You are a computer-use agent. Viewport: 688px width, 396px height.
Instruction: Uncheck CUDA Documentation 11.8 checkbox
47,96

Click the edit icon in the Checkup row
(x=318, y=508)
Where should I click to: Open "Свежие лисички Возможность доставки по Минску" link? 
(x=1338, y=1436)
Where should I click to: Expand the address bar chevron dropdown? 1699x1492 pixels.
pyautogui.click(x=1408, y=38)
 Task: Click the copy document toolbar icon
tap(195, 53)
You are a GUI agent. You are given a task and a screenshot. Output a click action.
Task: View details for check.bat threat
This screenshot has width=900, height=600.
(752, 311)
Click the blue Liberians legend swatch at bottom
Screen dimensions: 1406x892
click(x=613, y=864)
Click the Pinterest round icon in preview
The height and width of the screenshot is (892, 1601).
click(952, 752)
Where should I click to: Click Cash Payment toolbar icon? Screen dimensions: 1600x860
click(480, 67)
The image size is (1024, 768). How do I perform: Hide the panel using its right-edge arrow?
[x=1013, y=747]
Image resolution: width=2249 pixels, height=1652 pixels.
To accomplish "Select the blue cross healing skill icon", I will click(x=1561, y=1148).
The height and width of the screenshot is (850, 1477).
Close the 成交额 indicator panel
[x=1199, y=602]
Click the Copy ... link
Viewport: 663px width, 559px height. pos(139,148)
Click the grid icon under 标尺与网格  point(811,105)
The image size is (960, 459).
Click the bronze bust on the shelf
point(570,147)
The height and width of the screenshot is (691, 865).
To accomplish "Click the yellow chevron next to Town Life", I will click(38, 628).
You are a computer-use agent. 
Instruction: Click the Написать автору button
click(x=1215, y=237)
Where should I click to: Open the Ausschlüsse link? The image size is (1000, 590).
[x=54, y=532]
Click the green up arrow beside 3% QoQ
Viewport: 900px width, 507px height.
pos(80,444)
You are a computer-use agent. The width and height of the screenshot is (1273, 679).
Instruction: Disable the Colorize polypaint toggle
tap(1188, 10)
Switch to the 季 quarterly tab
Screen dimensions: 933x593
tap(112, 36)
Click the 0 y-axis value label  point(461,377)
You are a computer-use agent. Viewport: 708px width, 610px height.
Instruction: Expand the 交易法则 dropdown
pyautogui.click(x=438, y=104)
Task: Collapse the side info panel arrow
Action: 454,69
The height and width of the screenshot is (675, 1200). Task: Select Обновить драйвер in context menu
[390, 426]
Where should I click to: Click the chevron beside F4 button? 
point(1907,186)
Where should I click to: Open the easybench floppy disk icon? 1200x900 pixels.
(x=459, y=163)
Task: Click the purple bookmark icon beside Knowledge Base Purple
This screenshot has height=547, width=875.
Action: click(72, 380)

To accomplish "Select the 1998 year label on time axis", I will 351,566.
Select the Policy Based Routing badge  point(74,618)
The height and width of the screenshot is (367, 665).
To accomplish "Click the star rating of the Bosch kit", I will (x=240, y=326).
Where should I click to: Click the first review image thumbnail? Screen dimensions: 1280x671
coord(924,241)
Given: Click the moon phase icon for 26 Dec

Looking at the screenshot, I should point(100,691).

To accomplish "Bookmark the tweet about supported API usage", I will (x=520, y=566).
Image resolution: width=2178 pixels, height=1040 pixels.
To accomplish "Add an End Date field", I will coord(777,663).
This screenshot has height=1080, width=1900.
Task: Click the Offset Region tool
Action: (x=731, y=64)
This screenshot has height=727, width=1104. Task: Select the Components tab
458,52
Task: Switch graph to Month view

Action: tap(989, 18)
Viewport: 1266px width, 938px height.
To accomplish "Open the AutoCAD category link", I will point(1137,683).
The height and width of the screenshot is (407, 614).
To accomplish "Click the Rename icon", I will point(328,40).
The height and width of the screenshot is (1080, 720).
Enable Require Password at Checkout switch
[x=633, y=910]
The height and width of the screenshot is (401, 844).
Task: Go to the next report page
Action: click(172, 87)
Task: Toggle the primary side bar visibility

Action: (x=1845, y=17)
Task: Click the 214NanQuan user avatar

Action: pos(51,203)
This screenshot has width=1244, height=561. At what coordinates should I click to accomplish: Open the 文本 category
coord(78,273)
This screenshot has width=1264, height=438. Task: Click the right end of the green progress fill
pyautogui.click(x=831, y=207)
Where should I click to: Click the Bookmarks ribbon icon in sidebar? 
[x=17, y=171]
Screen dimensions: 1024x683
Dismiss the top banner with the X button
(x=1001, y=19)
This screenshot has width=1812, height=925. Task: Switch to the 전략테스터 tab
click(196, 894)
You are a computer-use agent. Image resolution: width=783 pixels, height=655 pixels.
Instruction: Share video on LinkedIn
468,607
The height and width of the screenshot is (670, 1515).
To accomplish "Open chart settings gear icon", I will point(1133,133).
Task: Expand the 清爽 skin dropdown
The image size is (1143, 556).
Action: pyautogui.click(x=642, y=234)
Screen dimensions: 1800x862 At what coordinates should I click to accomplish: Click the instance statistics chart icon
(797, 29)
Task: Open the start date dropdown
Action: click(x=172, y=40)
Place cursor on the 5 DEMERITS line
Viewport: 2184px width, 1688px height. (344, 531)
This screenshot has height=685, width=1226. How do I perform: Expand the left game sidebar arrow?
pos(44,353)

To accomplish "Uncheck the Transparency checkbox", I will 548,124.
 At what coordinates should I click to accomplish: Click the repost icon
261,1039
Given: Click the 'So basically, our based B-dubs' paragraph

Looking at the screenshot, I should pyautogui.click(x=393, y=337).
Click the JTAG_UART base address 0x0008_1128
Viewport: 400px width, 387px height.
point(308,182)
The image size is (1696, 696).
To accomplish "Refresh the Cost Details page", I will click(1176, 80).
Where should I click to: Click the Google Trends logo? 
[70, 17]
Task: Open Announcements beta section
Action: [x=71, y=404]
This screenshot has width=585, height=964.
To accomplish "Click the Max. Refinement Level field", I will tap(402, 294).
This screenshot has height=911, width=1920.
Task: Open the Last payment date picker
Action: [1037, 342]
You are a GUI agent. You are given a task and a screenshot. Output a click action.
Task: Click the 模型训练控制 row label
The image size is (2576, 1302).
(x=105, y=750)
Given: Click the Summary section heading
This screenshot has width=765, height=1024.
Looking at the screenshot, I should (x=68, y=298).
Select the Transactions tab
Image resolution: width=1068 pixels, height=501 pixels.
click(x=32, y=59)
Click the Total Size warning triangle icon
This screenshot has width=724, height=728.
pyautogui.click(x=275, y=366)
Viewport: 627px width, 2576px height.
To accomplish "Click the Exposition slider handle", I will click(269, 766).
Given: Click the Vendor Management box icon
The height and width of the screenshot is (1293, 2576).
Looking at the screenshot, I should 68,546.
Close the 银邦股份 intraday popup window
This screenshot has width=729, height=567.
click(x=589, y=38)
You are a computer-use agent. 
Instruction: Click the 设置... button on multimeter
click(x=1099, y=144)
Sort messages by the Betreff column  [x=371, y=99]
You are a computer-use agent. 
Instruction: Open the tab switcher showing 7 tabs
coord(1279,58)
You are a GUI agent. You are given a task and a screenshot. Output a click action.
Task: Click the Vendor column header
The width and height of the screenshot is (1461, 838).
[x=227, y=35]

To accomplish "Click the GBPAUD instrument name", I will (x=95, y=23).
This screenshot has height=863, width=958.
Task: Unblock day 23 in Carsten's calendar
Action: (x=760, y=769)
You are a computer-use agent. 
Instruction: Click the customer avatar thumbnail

TASK: In the listing above, locate the line containing "the repost icon" and the line containing "Given: Click the Vendor Management box icon". Extract those two lines and every line between them, exactly as written, and only those.

RESULT:
 At what coordinates should I click to accomplish: Click the repost icon
261,1039
Given: Click the 'So basically, our based B-dubs' paragraph

Looking at the screenshot, I should pyautogui.click(x=393, y=337).
Click the JTAG_UART base address 0x0008_1128
Viewport: 400px width, 387px height.
point(308,182)
The image size is (1696, 696).
To accomplish "Refresh the Cost Details page", I will click(1176, 80).
Where should I click to: Click the Google Trends logo? 
[70, 17]
Task: Open Announcements beta section
Action: [x=71, y=404]
This screenshot has width=585, height=964.
To accomplish "Click the Max. Refinement Level field", I will tap(402, 294).
This screenshot has height=911, width=1920.
Task: Open the Last payment date picker
Action: [1037, 342]
You are a GUI agent. You are given a task and a screenshot. Output a click action.
Task: Click the 模型训练控制 row label
The image size is (2576, 1302).
(x=105, y=750)
Given: Click the Summary section heading
This screenshot has width=765, height=1024.
Looking at the screenshot, I should (x=68, y=298).
Select the Transactions tab
Image resolution: width=1068 pixels, height=501 pixels.
click(x=32, y=59)
Click the Total Size warning triangle icon
This screenshot has width=724, height=728.
pyautogui.click(x=275, y=366)
Viewport: 627px width, 2576px height.
To accomplish "Click the Exposition slider handle", I will click(269, 766).
Given: Click the Vendor Management box icon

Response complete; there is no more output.